Bart De Pauw ne fait pas appel de l'interdiction d'accès aux plaintes le visant à la VRT

Le producteur de télévision flamand Bart De Pauw, accusé de harcèlement, ne va pas en appel de la décision du tribunal correctionnel de Malines, qui a statué de ne pas lui donner accès aux plaintes et signalements de comportements déplacés parvenus à son sujet au conseiller prévention de la VRT, le groupe flamand de médias de service public.

La défense a pris cette décision pour ne pas ralentir davantage le procès, ont indiqué mardi les avocats de Bart De Pauw dans un communiqué de presse.

Bart De Pauw avait annoncé en novembre 2017 que la VRT avait décidé de mettre un terme à toute collaboration avec lui, à la suite de signalements anonymes au sujet de comportements jugés déplacés de sa part. Le producteur soulignait alors qu'il ne s'agissait pas d'attouchements mais plutôt de flirt par SMS.

Deux jours plus tard, une perquisition avait été menée dans les locaux de la VRT, où une enveloppe avait été saisie. Celle-ci contenait les témoignages de femmes qui s'étaient plaintes de Bart De Pauw auprès du conseiller prévention de la VRT.

L'avocat du principal intéressé avait demandé de pouvoir consulter les documents de cette enveloppe en 2018, pour vérifier qu'il n'y ait pas de différence avec les déclarations faites plus tard dans la même affaire. La VRT s'y opposait et la chambre des mises en accusation d'Anvers avait suivi l'entreprise médiatique en mai 2019, estimant que permettre au principal intéressé d'accéder au contenu de l'enveloppe pourrait dissuader, dans le futur, d'autres travailleurs de s'adresser au conseiller prévention.

Mardi, les avocats de Bart De Pauw ont insisté sur le fait qu'ils estimaient que, sur le principe, ils devraient pouvoir consulter tous les documents repris dans le dossier, donc cette enveloppe aussi. Cependant, "afin de ne pas retarder davantage le procès", ils se résignent au verdict rendu le 11 février par le tribunal correctionnel de Malines.

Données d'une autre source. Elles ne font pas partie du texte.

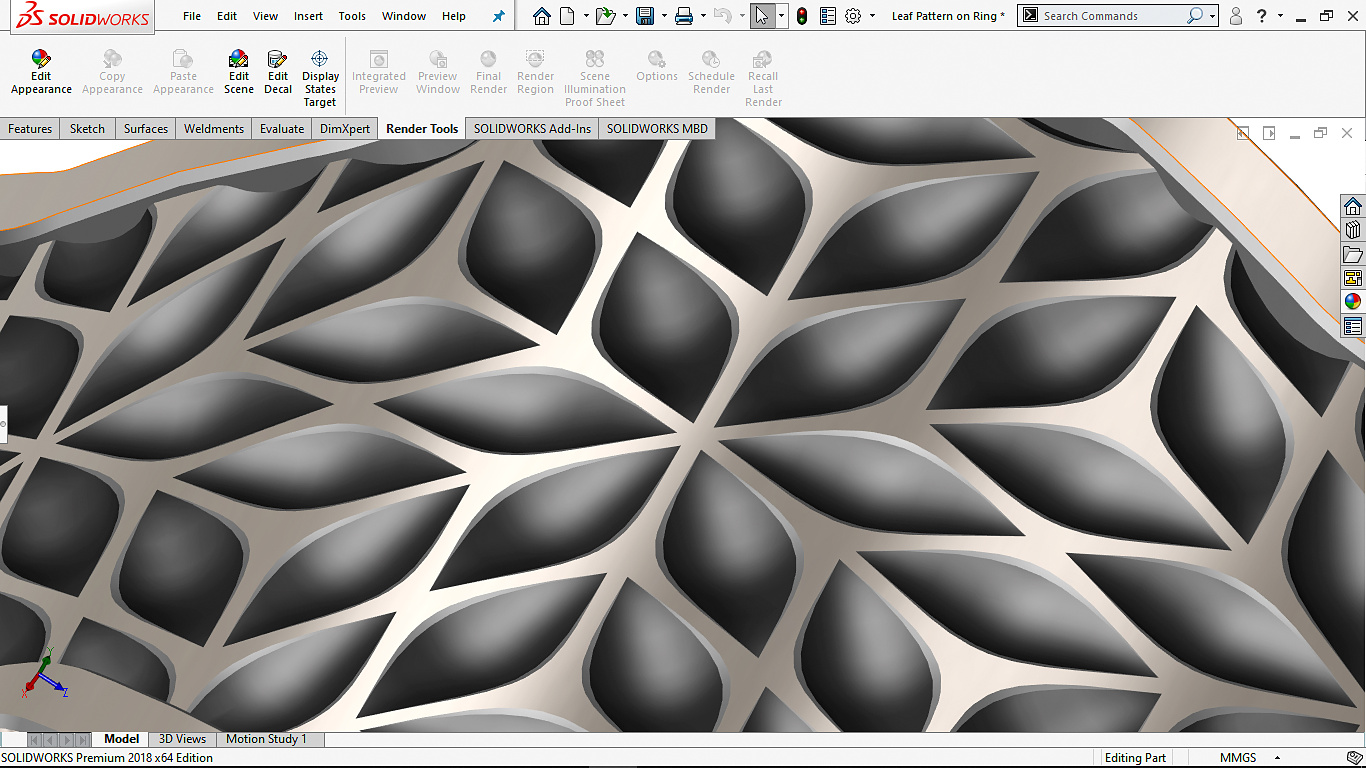Switch to the Evaluate tab

pyautogui.click(x=281, y=129)
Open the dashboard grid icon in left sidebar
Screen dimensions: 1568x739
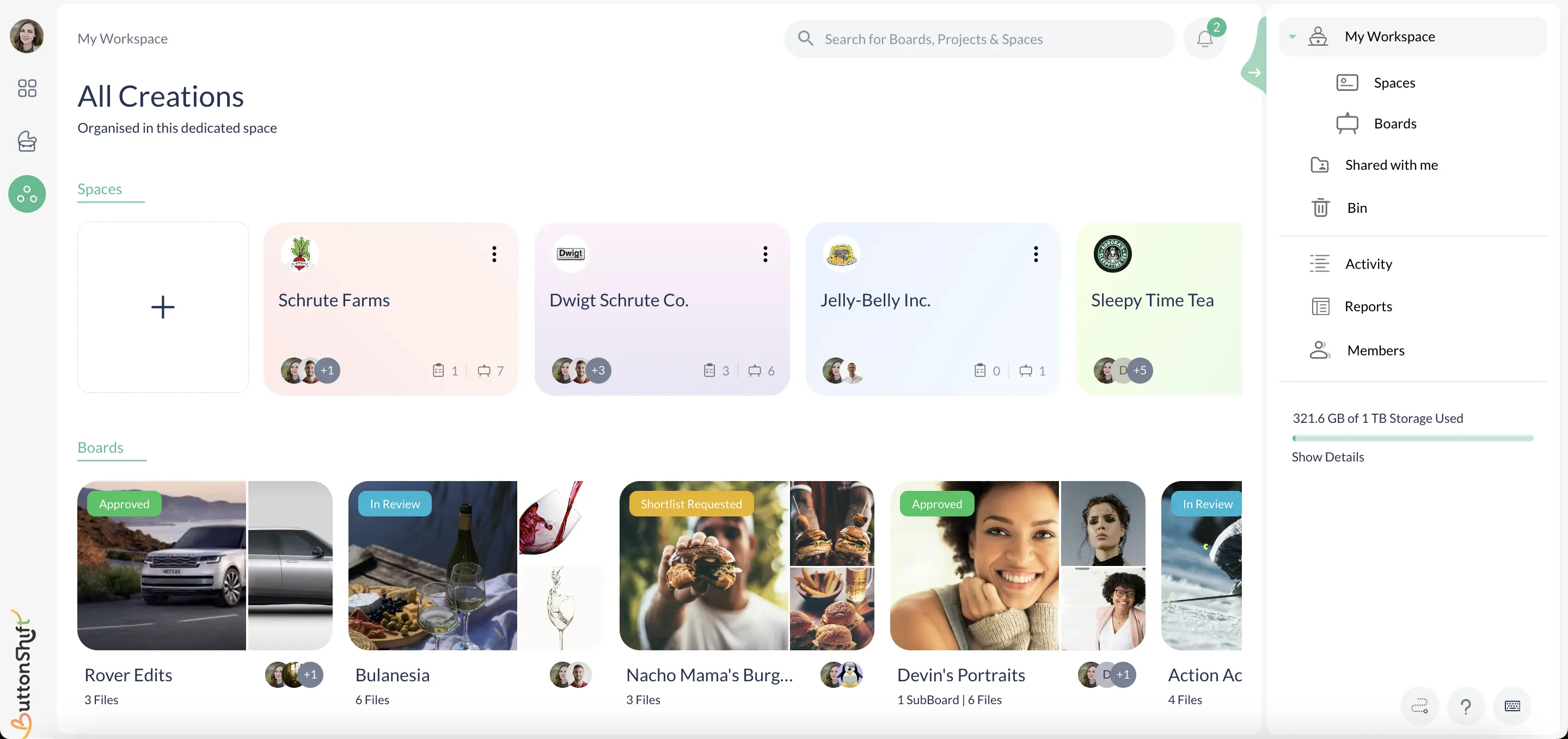tap(26, 88)
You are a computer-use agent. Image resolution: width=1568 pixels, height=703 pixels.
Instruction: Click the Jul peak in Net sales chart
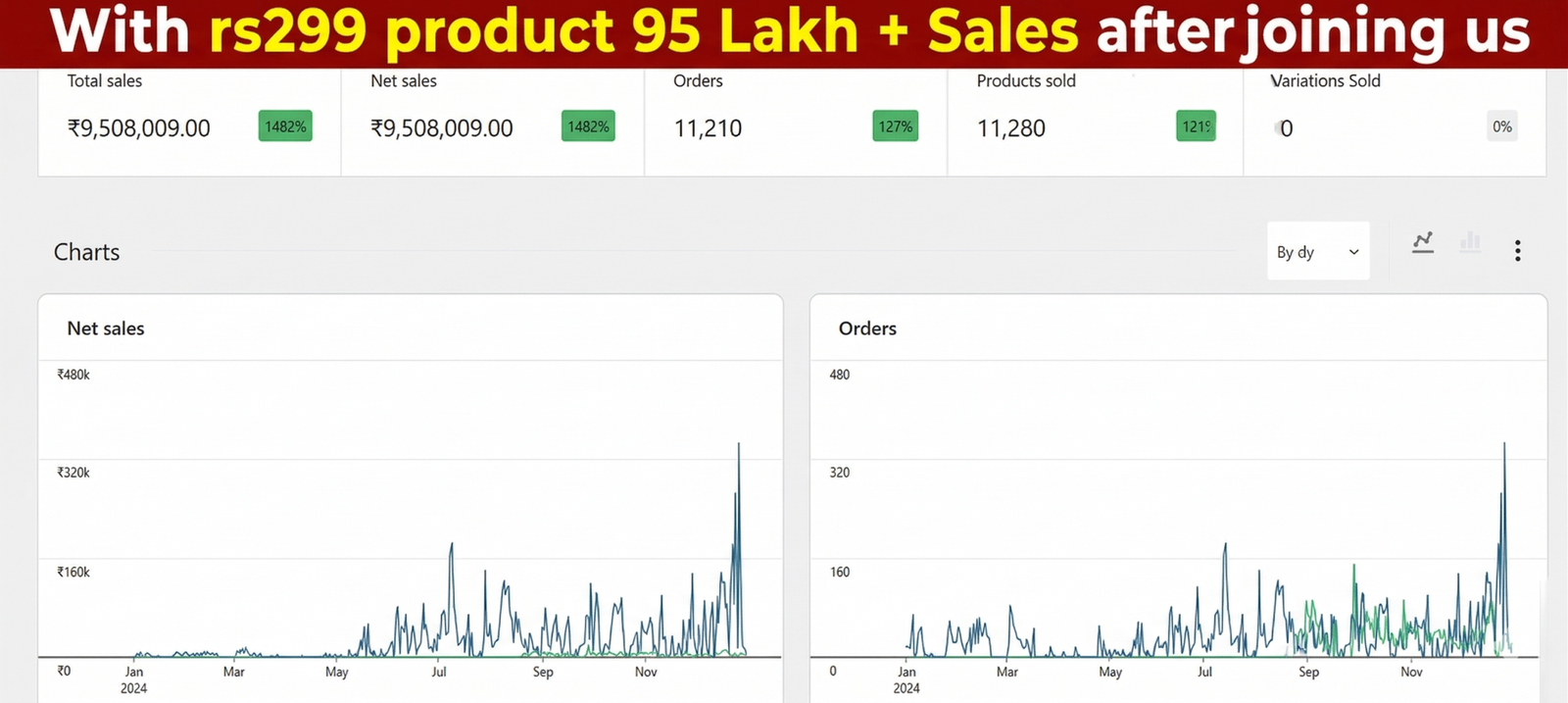pos(452,545)
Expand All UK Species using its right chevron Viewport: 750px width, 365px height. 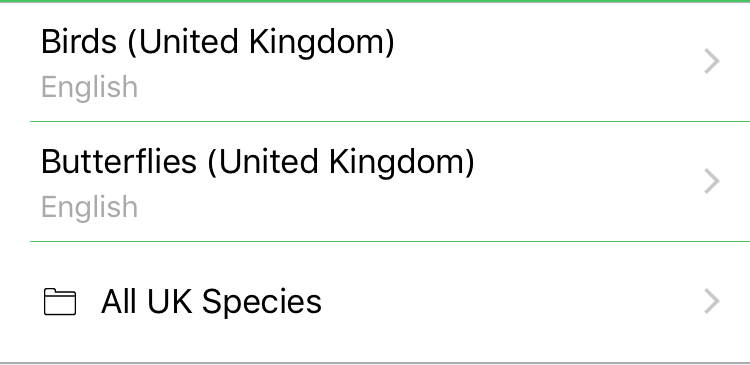click(712, 302)
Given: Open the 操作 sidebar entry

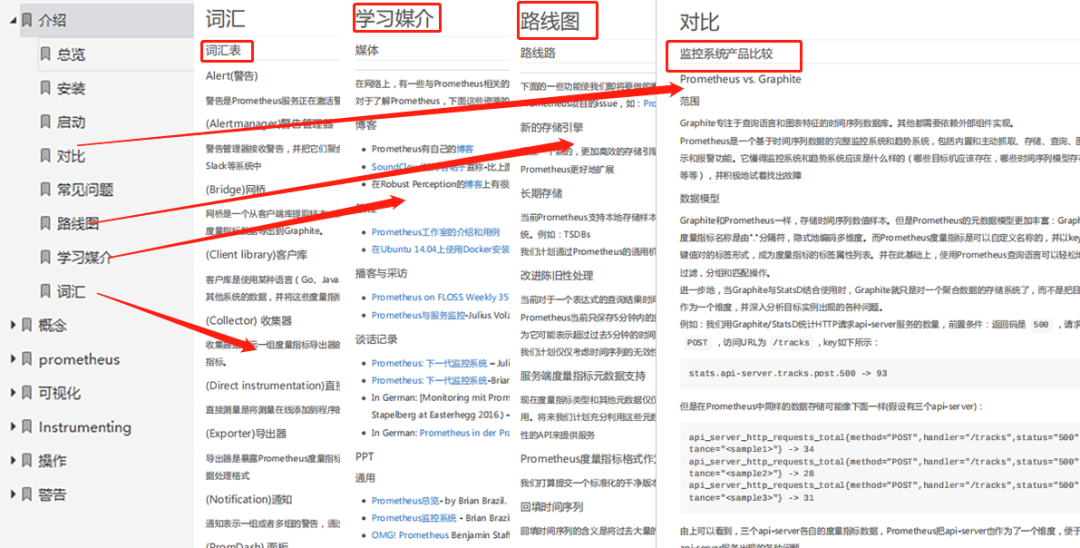Looking at the screenshot, I should point(52,461).
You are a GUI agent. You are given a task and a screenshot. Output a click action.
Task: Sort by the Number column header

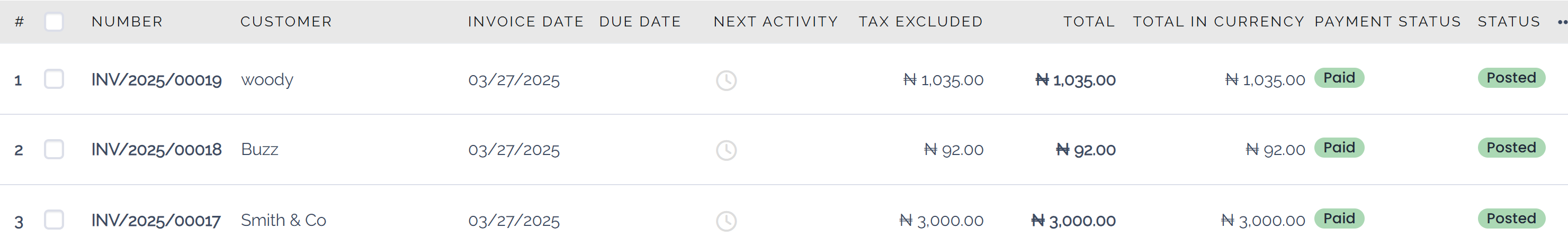[127, 22]
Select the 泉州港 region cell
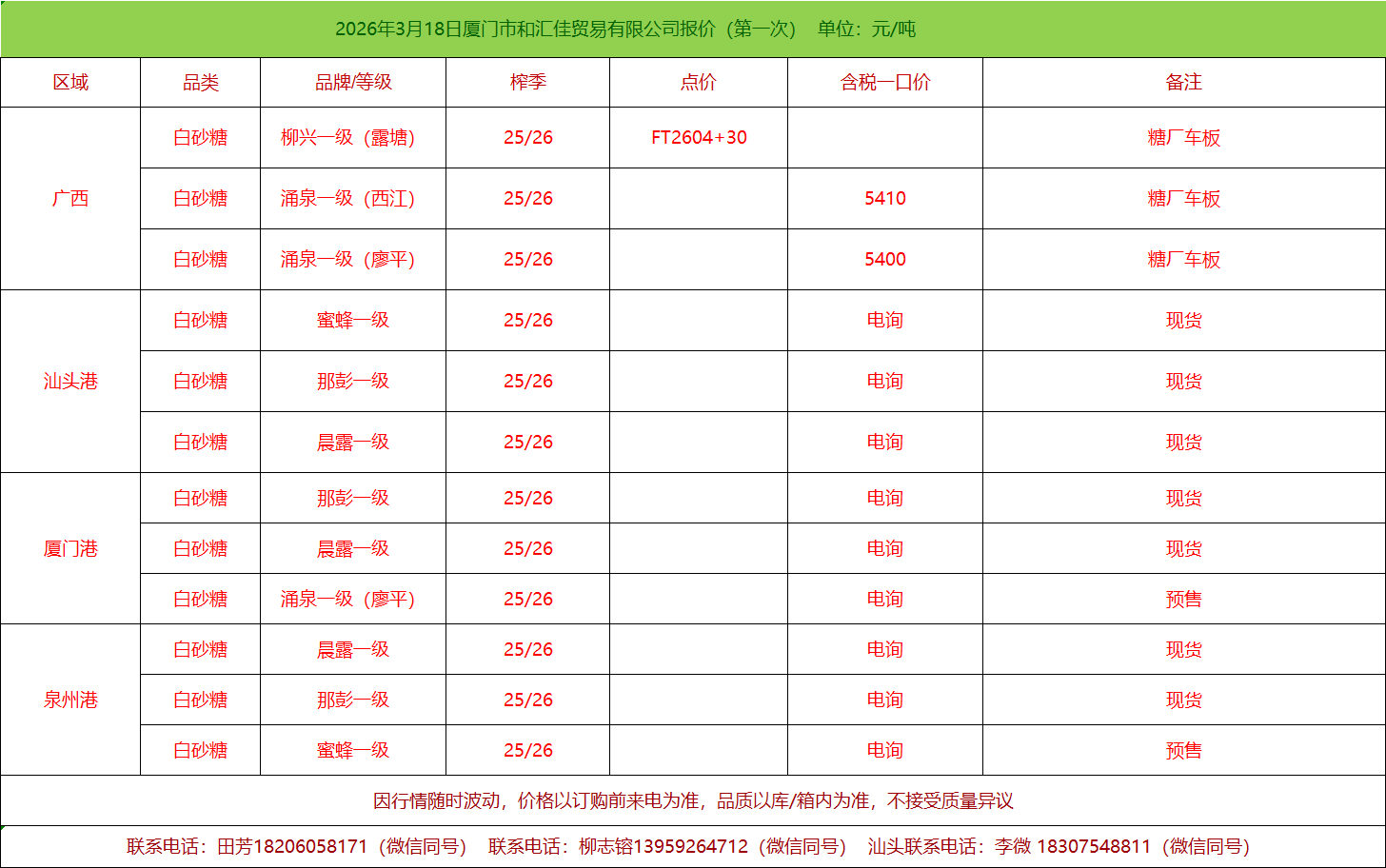Image resolution: width=1386 pixels, height=868 pixels. point(70,700)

"Le respect des droits de la défense dans un dossier pénal exige une transparence maximale sur absolument toutes les pièces qui s'y trouvent. Mais un nouveau retard de plusieurs mois ne sert pas non plus la famille De Pauw. Nous ne contesterons donc pas la décision du tribunal", a réagi Me Michaël Verhaeghe. "En outre, nous sommes quand même parvenus à reconstituer certaines parties du contenu de l'enveloppe et pouvons préparer nos plaidoiries sans ces documents", a ajouté son collègue Me John Maes.

Le calendrier du procès sera déterminé à l'audience du 25 février.